▶ **Work to complete**
Arrange the lines between the one holding "Given: Open the アイテム屋 item shop icon" and the one holding "pyautogui.click(x=197, y=554)", inclusive, as a two-column CSV with the headers action and location. Give one row for each thing to be done and its answer, with each in a single quoted field and line breaks turned into spaces.

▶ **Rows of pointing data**
►

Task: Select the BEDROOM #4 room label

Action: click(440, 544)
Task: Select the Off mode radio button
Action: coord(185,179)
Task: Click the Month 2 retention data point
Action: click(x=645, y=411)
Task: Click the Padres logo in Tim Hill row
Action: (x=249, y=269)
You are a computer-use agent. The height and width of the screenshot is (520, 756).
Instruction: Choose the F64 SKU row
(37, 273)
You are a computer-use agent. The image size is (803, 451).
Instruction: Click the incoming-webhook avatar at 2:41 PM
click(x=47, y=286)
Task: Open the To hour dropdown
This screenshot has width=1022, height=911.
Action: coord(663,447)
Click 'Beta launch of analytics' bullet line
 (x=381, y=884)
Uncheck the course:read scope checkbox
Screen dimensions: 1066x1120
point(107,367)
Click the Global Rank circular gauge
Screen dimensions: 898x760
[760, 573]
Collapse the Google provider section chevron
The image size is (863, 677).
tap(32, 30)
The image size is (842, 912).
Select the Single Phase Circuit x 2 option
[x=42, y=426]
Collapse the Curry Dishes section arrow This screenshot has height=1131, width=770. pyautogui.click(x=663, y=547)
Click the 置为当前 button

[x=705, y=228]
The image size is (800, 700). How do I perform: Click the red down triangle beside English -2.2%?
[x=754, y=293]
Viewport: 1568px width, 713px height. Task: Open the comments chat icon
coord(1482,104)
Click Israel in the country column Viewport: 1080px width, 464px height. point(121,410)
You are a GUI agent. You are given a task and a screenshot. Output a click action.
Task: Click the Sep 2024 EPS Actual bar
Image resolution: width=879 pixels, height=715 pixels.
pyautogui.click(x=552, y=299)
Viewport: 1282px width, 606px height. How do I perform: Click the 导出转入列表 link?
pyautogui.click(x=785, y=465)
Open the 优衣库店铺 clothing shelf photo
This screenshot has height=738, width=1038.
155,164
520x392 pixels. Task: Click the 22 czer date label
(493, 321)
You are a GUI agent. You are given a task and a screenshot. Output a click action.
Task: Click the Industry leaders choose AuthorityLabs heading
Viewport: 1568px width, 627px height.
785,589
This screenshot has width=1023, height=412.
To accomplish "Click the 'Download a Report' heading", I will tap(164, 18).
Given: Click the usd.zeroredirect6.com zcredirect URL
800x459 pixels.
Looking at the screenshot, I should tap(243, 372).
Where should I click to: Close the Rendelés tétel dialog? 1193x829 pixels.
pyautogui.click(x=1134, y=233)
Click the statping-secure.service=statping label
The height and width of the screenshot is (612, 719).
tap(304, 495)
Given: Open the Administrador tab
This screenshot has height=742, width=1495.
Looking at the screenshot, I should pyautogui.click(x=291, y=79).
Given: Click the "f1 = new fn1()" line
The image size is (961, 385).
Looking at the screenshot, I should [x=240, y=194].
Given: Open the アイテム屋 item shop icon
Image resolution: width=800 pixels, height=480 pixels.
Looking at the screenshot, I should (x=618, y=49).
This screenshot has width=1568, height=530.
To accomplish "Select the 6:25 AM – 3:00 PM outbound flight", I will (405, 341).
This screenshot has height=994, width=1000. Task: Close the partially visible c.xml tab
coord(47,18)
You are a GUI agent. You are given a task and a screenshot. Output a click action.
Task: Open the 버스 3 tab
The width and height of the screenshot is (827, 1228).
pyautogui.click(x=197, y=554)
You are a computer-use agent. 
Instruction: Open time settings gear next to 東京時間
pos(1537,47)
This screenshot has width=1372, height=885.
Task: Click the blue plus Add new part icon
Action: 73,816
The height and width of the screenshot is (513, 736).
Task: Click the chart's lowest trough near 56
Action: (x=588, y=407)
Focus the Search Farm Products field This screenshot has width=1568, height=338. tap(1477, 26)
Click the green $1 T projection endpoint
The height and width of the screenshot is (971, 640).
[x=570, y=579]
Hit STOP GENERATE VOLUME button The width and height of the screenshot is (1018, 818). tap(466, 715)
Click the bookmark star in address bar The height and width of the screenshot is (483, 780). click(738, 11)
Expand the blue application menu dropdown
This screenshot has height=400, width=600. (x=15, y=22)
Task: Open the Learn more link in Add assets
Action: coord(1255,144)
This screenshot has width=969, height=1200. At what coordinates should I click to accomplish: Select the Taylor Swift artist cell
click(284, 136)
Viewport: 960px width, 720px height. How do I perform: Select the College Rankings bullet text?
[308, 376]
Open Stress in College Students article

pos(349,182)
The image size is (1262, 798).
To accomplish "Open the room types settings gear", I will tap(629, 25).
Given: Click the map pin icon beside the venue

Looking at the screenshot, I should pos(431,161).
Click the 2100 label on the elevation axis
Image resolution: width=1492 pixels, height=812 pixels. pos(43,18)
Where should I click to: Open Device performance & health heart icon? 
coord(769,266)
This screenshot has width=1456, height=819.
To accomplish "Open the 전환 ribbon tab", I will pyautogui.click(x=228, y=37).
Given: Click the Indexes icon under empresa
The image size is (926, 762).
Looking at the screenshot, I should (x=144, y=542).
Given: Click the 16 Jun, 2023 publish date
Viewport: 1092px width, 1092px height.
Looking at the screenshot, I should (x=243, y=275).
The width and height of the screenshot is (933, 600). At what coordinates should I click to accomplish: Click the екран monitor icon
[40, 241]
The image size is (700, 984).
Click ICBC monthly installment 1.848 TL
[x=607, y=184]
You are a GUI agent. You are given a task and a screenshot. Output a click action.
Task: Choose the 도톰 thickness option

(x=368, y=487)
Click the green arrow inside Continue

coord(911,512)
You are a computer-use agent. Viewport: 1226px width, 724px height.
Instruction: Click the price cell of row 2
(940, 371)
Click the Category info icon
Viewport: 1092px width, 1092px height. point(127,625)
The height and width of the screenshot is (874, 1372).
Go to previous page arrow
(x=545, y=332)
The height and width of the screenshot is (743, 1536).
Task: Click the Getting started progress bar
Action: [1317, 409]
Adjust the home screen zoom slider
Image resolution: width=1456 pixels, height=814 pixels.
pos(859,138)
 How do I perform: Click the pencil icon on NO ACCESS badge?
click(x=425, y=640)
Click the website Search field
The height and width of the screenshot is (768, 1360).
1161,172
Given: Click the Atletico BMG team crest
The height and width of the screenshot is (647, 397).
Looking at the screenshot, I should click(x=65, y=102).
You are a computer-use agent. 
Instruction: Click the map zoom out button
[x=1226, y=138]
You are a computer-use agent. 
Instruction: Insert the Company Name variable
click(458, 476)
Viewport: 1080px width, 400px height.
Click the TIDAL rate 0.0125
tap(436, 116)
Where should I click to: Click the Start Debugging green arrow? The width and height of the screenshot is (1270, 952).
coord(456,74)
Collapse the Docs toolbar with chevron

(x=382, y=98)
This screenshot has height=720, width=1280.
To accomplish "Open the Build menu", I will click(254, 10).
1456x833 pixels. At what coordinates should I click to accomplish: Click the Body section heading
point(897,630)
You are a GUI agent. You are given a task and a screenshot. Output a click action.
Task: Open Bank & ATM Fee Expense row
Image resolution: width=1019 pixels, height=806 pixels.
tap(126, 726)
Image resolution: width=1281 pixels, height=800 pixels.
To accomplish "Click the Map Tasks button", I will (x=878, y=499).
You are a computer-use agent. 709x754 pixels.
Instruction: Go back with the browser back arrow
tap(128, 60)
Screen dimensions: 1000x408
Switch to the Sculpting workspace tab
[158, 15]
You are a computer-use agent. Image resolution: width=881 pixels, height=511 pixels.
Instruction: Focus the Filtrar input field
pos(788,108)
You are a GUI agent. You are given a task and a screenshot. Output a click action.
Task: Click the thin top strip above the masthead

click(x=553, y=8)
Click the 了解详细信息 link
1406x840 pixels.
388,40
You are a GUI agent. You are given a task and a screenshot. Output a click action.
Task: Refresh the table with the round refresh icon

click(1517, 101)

◄

▶ **Expected answer**
action,location
"Given: Open the アイテム屋 item shop icon Image resolution: width=800 pixels, height=480 pixels.","Looking at the screenshot, I should (x=618, y=49)."
"This screenshot has width=1568, height=530. To accomplish ""Select the 6:25 AM – 3:00 PM outbound flight"",","I will (405, 341)."
"This screenshot has height=994, width=1000. Task: Close the partially visible c.xml tab","coord(47,18)"
"You are a GUI agent. You are given a task and a screenshot. Output a click action. Task: Open the 버스 3 tab The width and height of the screenshot is (827, 1228).","pyautogui.click(x=197, y=554)"